A mídia não é apenas espontânea. Há indícios de políticos em ascensão que contrataram verdadeiros quarteis generais de produção de memes, vídeos editados, e, há quem diga, fake news. O próprio deputado federal Fernando Francischini (PSL) tem relação com uma empresa apontada por produzir esse tipo de material. Em maio, o portal UOL publicou que o político contratou a empresa Novo Brasil Empreendimentos Digitais, que administra as páginas no Facebook como MCC – Movimento Contra Corrupção (a maior delas, com mais de 3,6 milhões de seguidores), Juventude contra Corrupção, Juiz Sergio Moro – O Brasil Está com Você, Apoio ao Moro e Movimento Democracia Participativa, além do perfil oficial do ator Alexandre Frota na rede social e do canal Ficha Social, no YouTube, entre outros. “Me mostre uma fake news deles. São páginas que todos nós compartilhamos na direita”, desafia Francischini.

 

Paralelos

Para o cientista político Emerson Cervi é possível traçar paralelos na história. “Não podemos misturar meio com conteúdo e emissor”, afirma. Ele lembra que em outras oportunidades, quando a elite política tradicional estava desgastada, perfis pouco comuns na política ganharam espaço. “Nos anos 1980 e 1990 era comum radialistas e apresentadores se elegerem em grande número e com maiores votações. Era a chamada bancada da latinha. Passaram-se 20 anos e uma parte deles conseguiu se instituir como parte da elite política tradicional e outra perdeu espaço”, afirma.
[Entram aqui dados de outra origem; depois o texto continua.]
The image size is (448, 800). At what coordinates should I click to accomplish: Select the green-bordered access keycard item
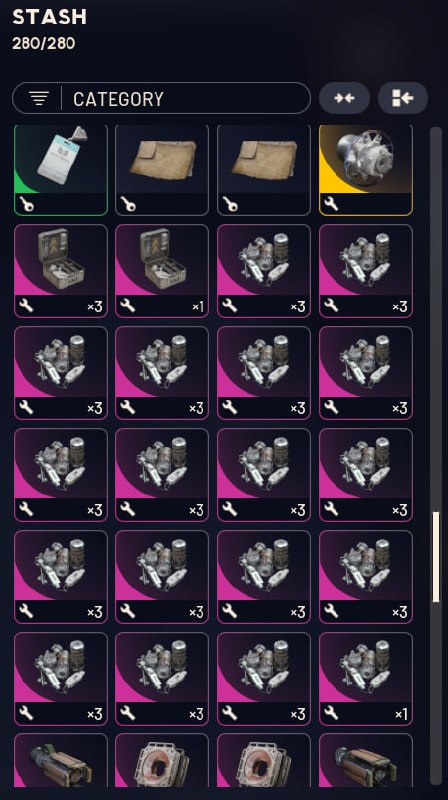61,170
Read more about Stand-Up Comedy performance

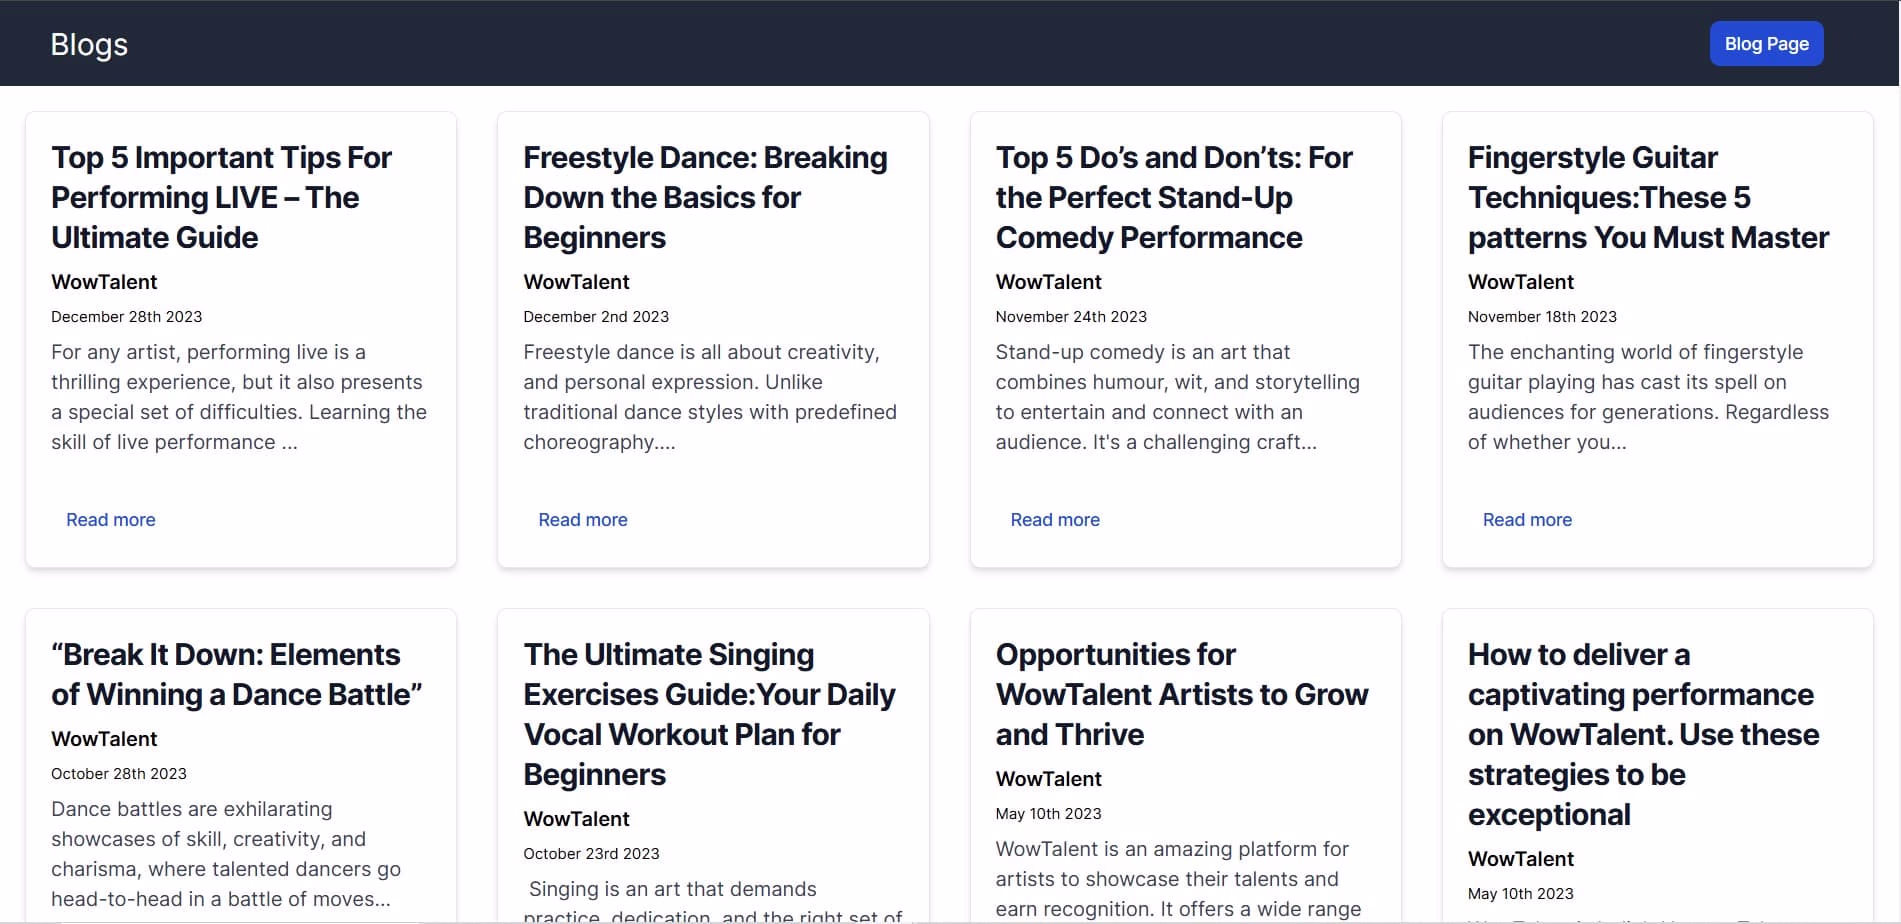click(1055, 520)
Segundo Cervi, o novo momento de desgaste da política tradicional se adaptou aos meios disponíveis. “O que mudou é que esse perfil migrou em parte dos meios tradicionais para a internet. Assim, figuras desconhecidas na internet poucos anos atrás, como o Fahur, que ficou na suplência para deputado em 2014, depois que descobriu o youtube, se tornou mais conhecido e transformou isso em capital eleitoral. Na direção contrária, (Geraldo) Alckmin e (Henrique) Meirelles, identificados com a elite política tradicional, usaram todos os meios disponíveis, mas não tinham o que dizer para o eleitor. Não se trata de dizer que os meios tradicionais deixaram de ter importância. Trata-se de considerar que os meios não são maiores que os conteúdos e que quem os veicula”, pondera.